Thursday, July 08, 2010

Missing the river

I just finished writing a paper for my class about a natural place that's special to me. I chose the Katy Trail/Missouri River in Missouri. It made me really miss the river. I haven't been back to Missouri since a brief trip in 2005, and I haven't really connected with the place since my week-long adventure in 2003. When I was in college in Missouri, I used to ride my bike on the trail along the river, seeking out solace and answers from the crunch of the gravel under tire and the slow whoosh of the muddy water echoing off the bluffs. I also wrote for a local newspaper about the management issues associated with the river and the threatened and endangered species that biologists were trying to protect.

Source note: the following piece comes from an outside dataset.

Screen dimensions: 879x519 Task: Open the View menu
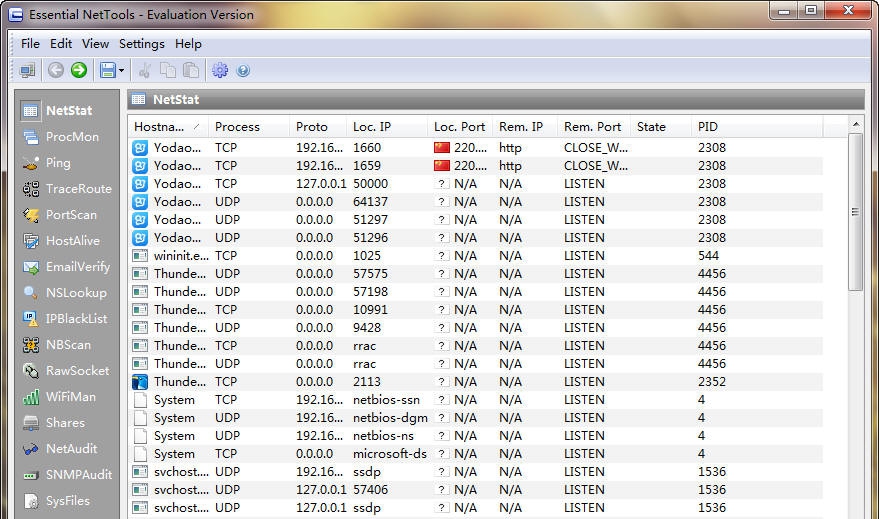pos(95,44)

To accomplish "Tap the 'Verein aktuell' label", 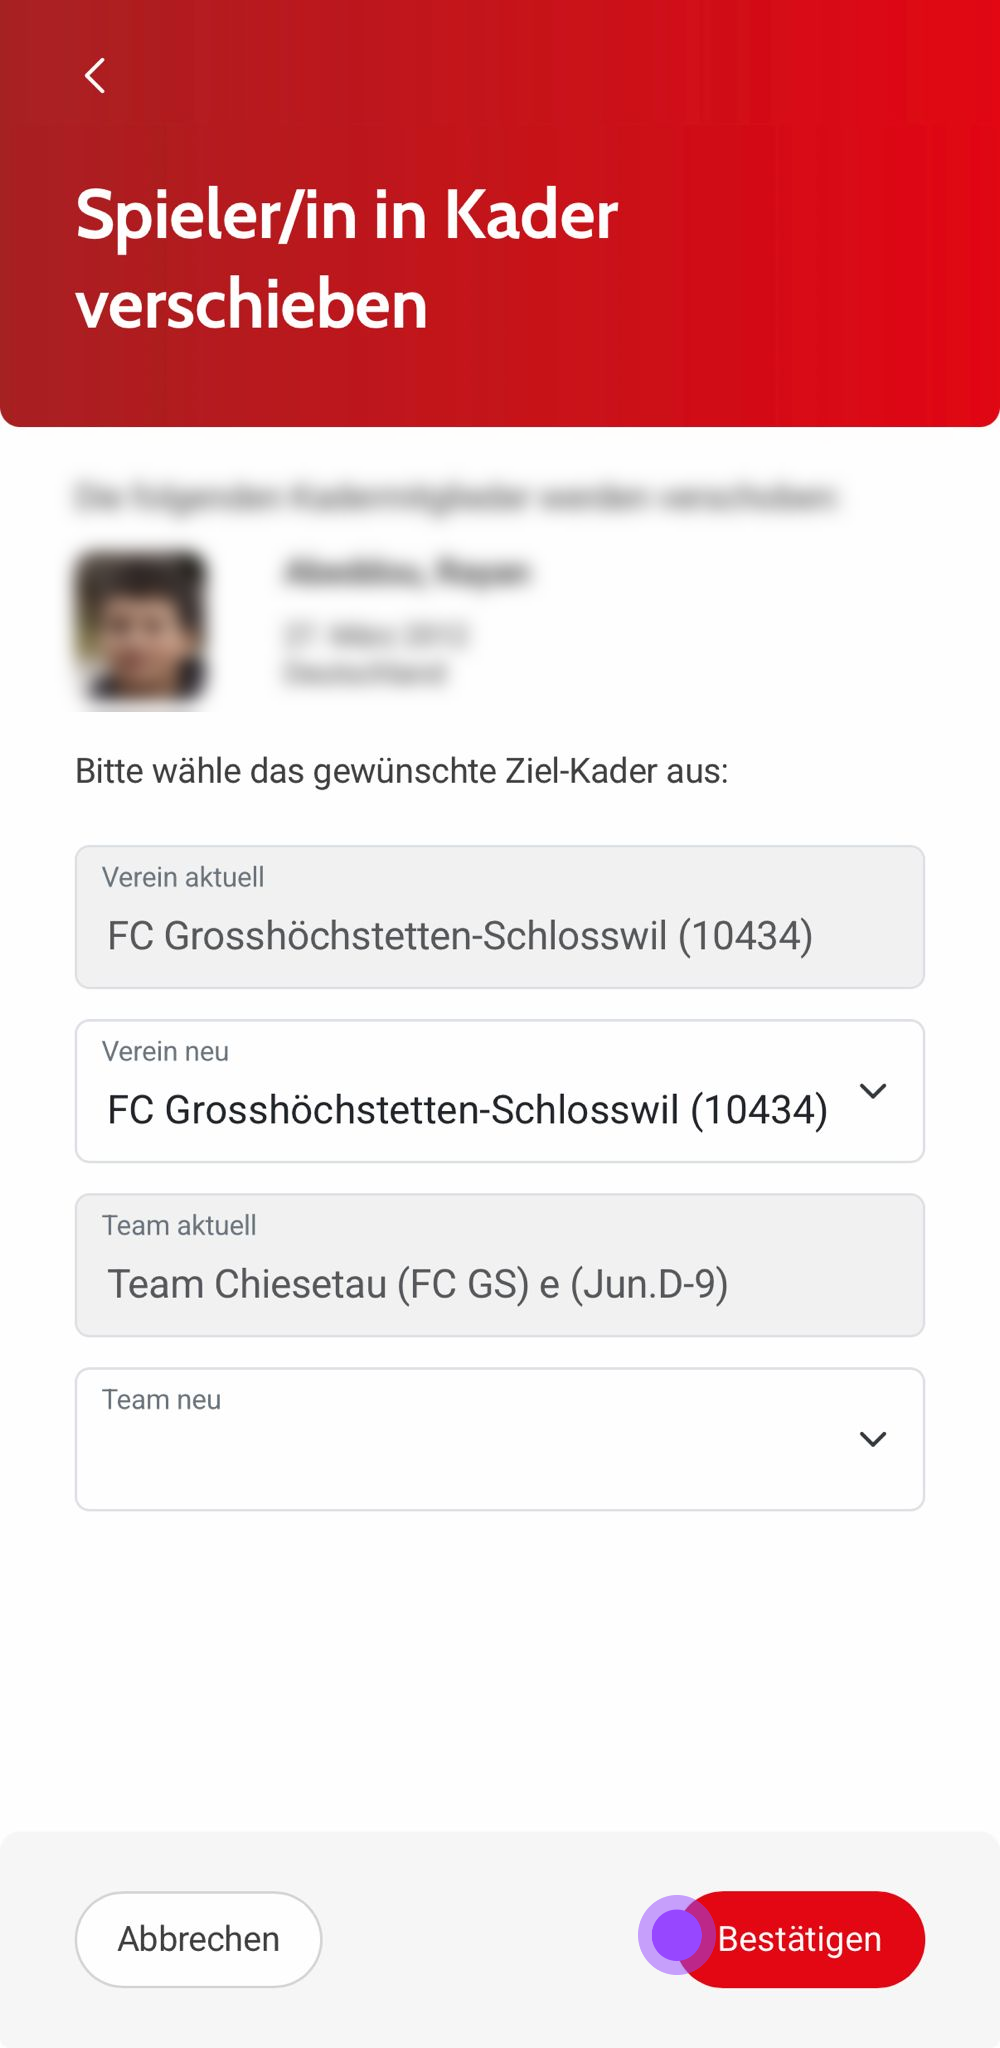I will click(x=183, y=877).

This fall, it will be ten years since that semester at the newspaper. Knowing what I know now about watersheds, natural resource management and policy making, I wish I could go back and redo that semester. Rewrite those articles and write some new ones as well. Investigate more. Talk to more people. I was a budding environmentalist those ten years ago, and all I knew was that I wanted to protect the animals, but those darn corn growers and their barges got in the way. I didn't understand just how complex the issue was, and I didn't know what questions to ask. I didn't know how to be a journalist.

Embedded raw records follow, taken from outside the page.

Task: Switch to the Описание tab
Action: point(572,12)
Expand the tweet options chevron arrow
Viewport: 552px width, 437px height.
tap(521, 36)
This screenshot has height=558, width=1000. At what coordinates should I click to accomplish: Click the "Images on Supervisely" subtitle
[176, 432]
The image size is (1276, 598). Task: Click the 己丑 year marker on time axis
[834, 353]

Writing this paper reminded me of how special that river is, and how much I enjoy writing when I can be a little creative with it. Government reports are not the least bit creative, I can tell you that much. I've been doubting my writing skills lately, and in fact had forgotten how much I enjoyed writing until now. Rachel Carson was a writer and a scientist, and she recognized that she had a special role to fill by writing about environmental issues in a passionate way that moved people to take a stand against pesticides and pollution. I still haven't found my role, still haven't figured out how I can have an impact. I just have to remember the river and hope that if I can keep my boat upright, eventually it will take me where I'm supposed to end up.